### Environment Preparation

In [None]:
# code to set the python version to 3.8
# !sudo update-alternatives --config python3
# !python -V
# !sudo apt-get install python3-pip
# !python -m pip install --upgrade pip
# !pip install ipykernel

In [None]:
!pip install torch torchvision transformers
!pip install wandb

Looking in indexes: https://pypi.org/simple, https://us-python.pkg.dev/colab-wheels/public/simple/
Looking in indexes: https://pypi.org/simple, https://us-python.pkg.dev/colab-wheels/public/simple/


In [None]:
from google.colab import drive
drive.mount("/content/drive")

Drive already mounted at /content/drive; to attempt to forcibly remount, call drive.mount("/content/drive", force_remount=True).


In [None]:
from torch.utils.data import Dataset
import json
import random
from tqdm import tqdm
import torch.nn.functional as F
import torch
import numpy as np
from datetime import datetime
from transformers import AutoTokenizer, AutoModel
import wandb
from torch.utils.data import DataLoader
import torch.optim as optim
import os
import pickle

### Evidence Retrieval Dataset

In [None]:
# function to merge two dictionaries
def Merge(dict1, dict2):
    res = {**dict1, **dict2}
    return res

In [None]:
# Process the training dataset
class TrainDataset(Dataset):
  def __init__(self, mode, tokenizer, evidence_samples, max_length):
    self.mode = mode
    self.tokenizer = tokenizer
    self.evidence_samples = evidence_samples
    self.max_length = max_length
    
    # use both the train and dev datasets to train the model
    if mode == "train_dev":
      f = open("./drive/MyDrive/NLP_ass3/data/train-claims.json", "r")
      train_dataset = json.load(f)
      f.close()

      f = open("./drive/MyDrive/NLP_ass3/data/dev-claims.json", "r")
      dev_dataset = json.load(f)
      f.close()

      self.dataset = Merge(train_dataset, dev_dataset)
    else:
      # open the train/dev file
      f = open("./drive/MyDrive/NLP_ass3/data/{}-claims.json".format(mode), "r")
      self.dataset = json.load(f)
      f.close()
    self.claim_ids = list(self.dataset.keys())
    
    # open the evidence file 
    f = open("./drive/MyDrive/NLP_ass3/data/evidence.json", "r")
    self.evidences = json.load(f)
    f.close()
    self.evidence_ids = list(self.evidences.keys())

  def __len__(self):
    return len(self.claim_ids)

  def __getitem__(self, index):
    claim_id = self.claim_ids[index]
    data = self.dataset[claim_id]
    processed_query = data["claim_text"].lower()
    evidences = []
    for evidence_id in data["evidences"]:
      evidences.append(evidence_id)
    return [processed_query, evidences]

  def collate_fn(self, batch):
    queries = []
    evidences = []
    answer_lens = []
    for query, evidence in batch:
      queries.append(query)
      evidences.extend(evidence)
      answer_lens.append(len(evidence))
    
    # set some negative example for training
    evidence_num = len(evidences)
    # if the number of evidence is larger than example setting, trancate the evidence list
    if evidence_num > self.evidence_samples:
      evidences = evidences[:self.evidence_samples]

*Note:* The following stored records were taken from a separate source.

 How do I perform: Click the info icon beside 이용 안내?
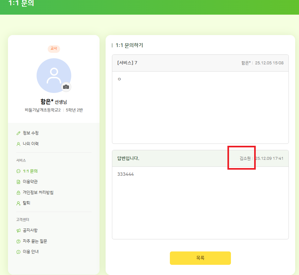pos(18,252)
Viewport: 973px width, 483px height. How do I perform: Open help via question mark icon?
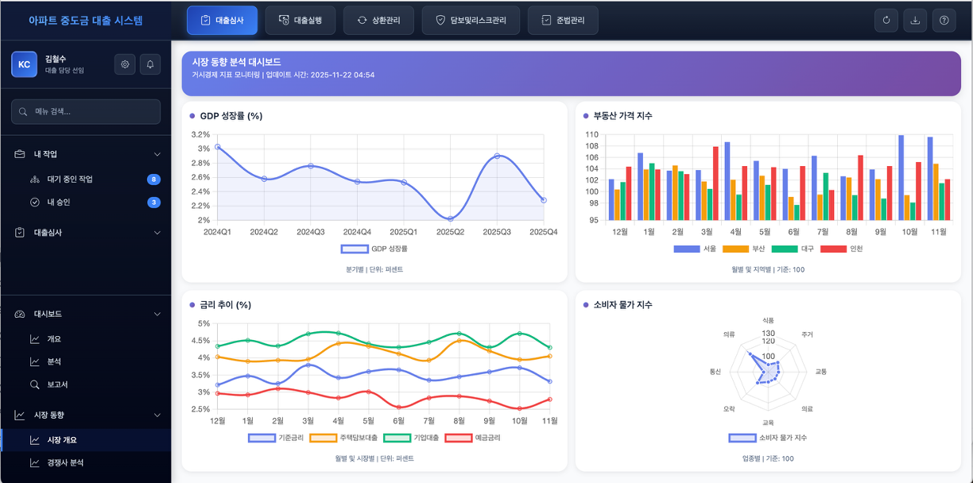[x=944, y=21]
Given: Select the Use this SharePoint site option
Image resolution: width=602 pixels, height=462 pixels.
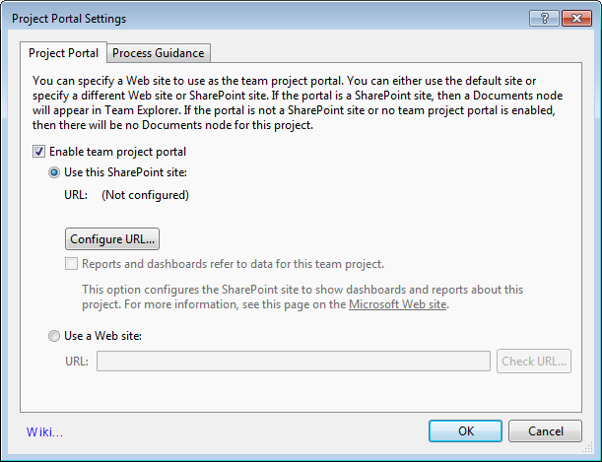Looking at the screenshot, I should click(x=55, y=172).
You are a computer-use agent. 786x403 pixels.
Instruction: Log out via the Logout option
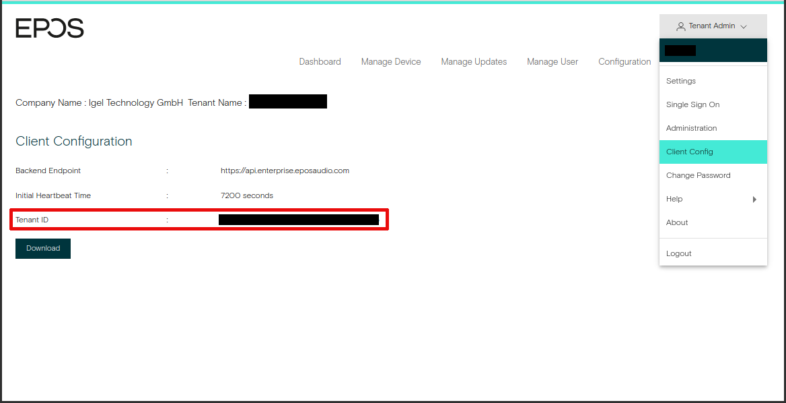(x=678, y=253)
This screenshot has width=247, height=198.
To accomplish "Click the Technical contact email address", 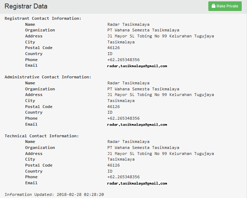I will click(x=137, y=183).
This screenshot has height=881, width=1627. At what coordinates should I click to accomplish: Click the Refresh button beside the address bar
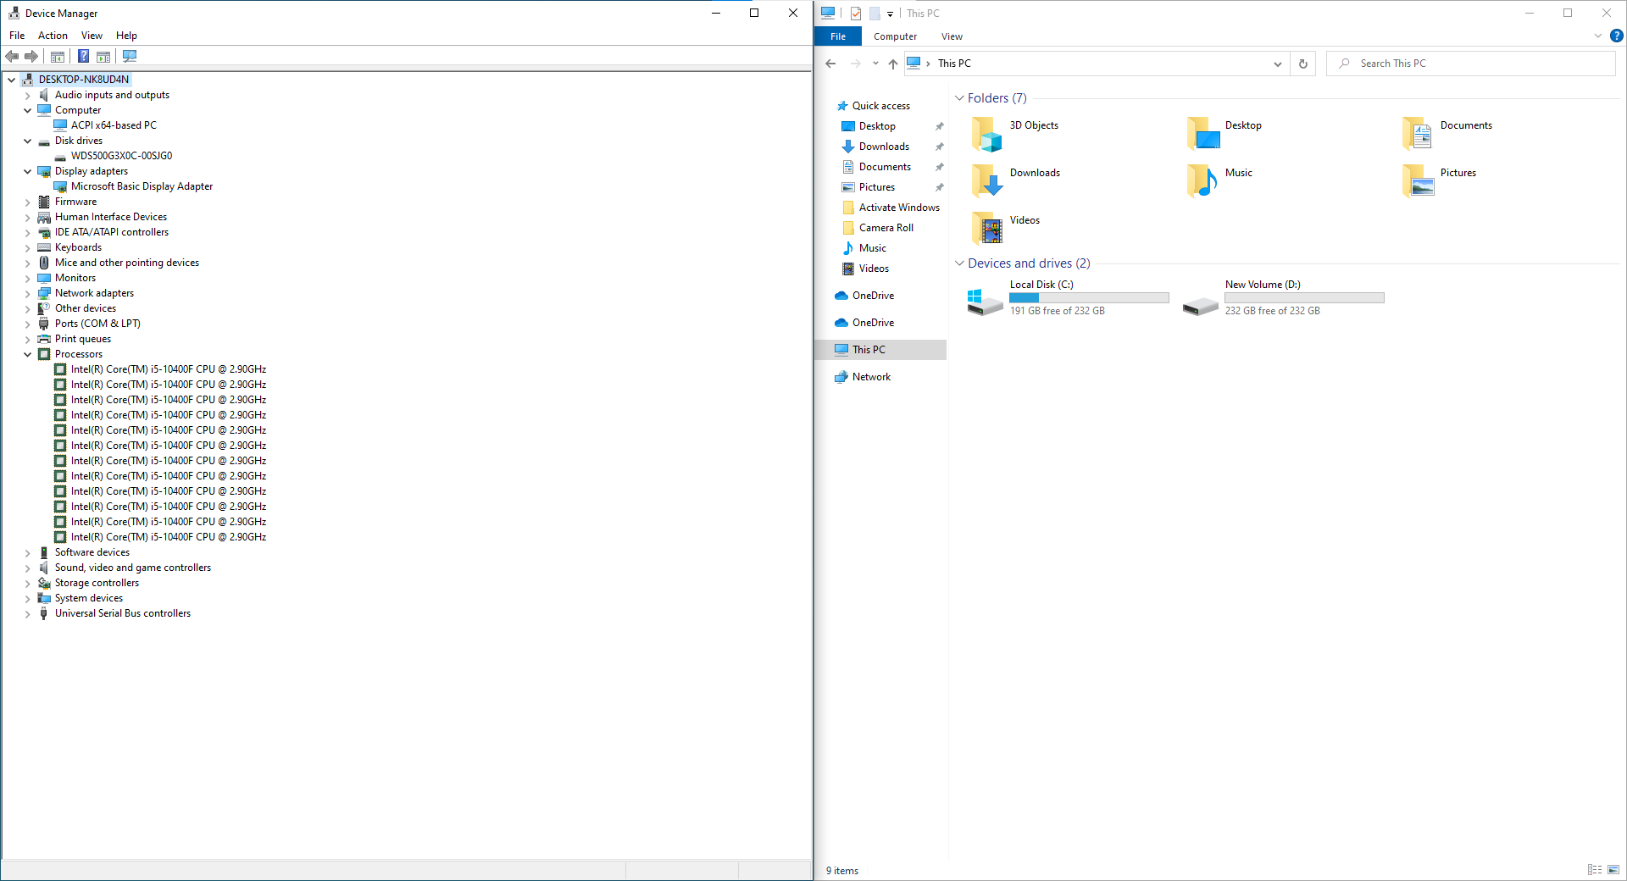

    # if the number of evidence is less than example setting,
    # randomly choose evidence from the dataset while proving there is no duplication
    evidences_text = [self.evidences[evidence_id].lower() for evidence_id in evidences]
    while evidence_num < self.evidence_samples:
      evidence_id = random.choice(self.evidence_ids)
      while evidence_id in evidences:
        evidence_id = random.choice(self.evidence_ids)
      evidences.append(evidence_id)
      evidences_text.append(self.evidences[evidence_id].lower())
      evidence_num += 1

    query_text_token = self.tokenizer(
        queries,
        max_length=self.max_length,
        padding=True,
        truncation=True,
        return_tensors="pt"
    )

    evidences_text_token = self.tokenizer(
        evidences_text,
        max_length=self.max_length,
        padding=True,
        truncation=True,
        return_tensors="pt"
    )

    encoding_dict = {"query_input_ids" : query_text_token["input_ids"],
            "evidence_input_ids" : evidences_text_token["input_ids"],
            "query_attention_mask" : query_text_token["attention_mask"],
            "evidence_attention_mask" : evidences_text_token["attention_mask"],
            "answer_lens" : answer_lens}
    return encoding_dict


In [None]:
# Process the validate dataset
class ValidateDataset(Dataset):
  def __init__(self, mode, tokenizer, max_length):
    self.tokenizer = tokenizer
    self.mode = mode
    self.max_length = max_length

    # open the dev/test file
    if mode != "test":
      f = open("./drive/MyDrive/NLP_ass3/data/{}-claims.json".format(mode), "r")
    else:
      f = open("./drive/MyDrive/NLP_ass3/data/test-claims-unlabelled.json", "r")

    self.dataset = json.load(f)
    f.close()

    # read the claim ids to a list
    self.claim_ids = list(self.dataset.keys())

  def __len__(self):
    return len(self.claim_ids)
  
  def __getitem__(self, index):
    claim_id = self.claim_ids[index]
    data = self.dataset[claim_id]
    processed_query = data["claim_text"].lower()
    return [processed_query, data, claim_id]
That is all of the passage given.